Présentation de l’éditeur
Robin est une journaliste. Elle accompagne les soldats américains qui se dirigent vers Terminus, une planète de merveilles peuplée de dieux de SF, pour faire le premier reportage sur ce nouveau territoire. Dix minutes après leur arrivée à destination, toute l’équipe des Marines est anéantie. Robin se retrouve seule pour survivre mais aussi poursuivre son reportage. Mais la mort guette Robin à chaque instant..

Mon avis
Terminus regorge de merveilles cosmiques et de « dieux » de science-fiction en plein conflit de pouvoir politique, la journaliste Robin se retrouve seule dans cette planète hostile et va devoir survivre tout en essayant de comprendre la langue des habitants, leur religion et trouver des alliés pour fuir l’armée qui semble dominer le peuple… Mais elle va vite se rendre compte que celui qui dirige tout cela n’est pas un étranger inhumain.
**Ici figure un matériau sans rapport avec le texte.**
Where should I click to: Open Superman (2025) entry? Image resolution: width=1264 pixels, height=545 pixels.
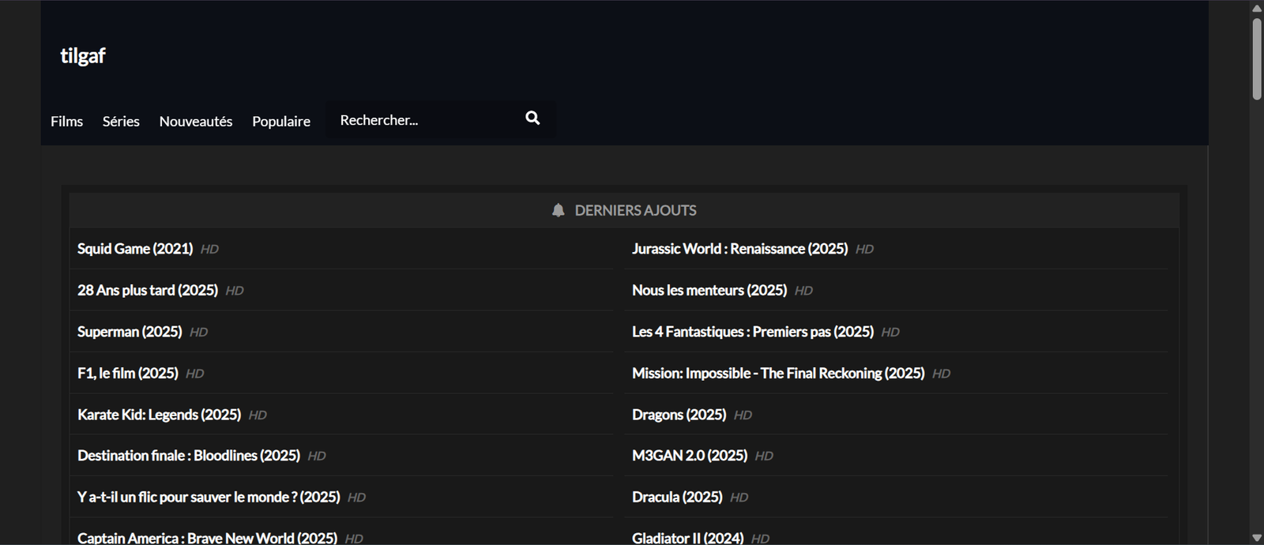[130, 332]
Matt Kindt nous livre un récit de S.F où prédominent les problèmes que connait l’humanité : despotisme, religion, sousmission des peuples par la force, etc. Il met en scène une héroïne, journaliste, seule capable de dénoncer cela, pourvu qu’elle arrive à retourner sur terre. Si le récit commence comme le second film de la saga Alien avec ces marines qui se croient dominants et finissent vite ad patres, la tournure de l’histoire rappelle vite le roman « Au cœur des ténèbres » de Joseph Conrad (qui servit de base à Apocalypse Now) avec un être tout puissant, isolé, devenu fou, dont les adeptes commettent des atrocités en son nom et un envoyé de la compagnie (ou l’armée) obligé d’éliminer ce fou afin que tout rentre dans l’ordre des choses. L’artiste Daniel McDaid illustre parfaitement le récit, présentant un peuple extra-terrestre crédible et des « soldats » fascistes, réprimant le peuple, dont l’aspect répulsif seul inspire déjà la terreur. Le coloriste Bill Crabtree, lui, avec des tons allant du brun au rouge vif, situe, sans équivoque, l’action dans un monde étranger à notre planète. Enjoy !
JR

pas trop fan de la colorisation mais pourquoi pas car j’aime la SF.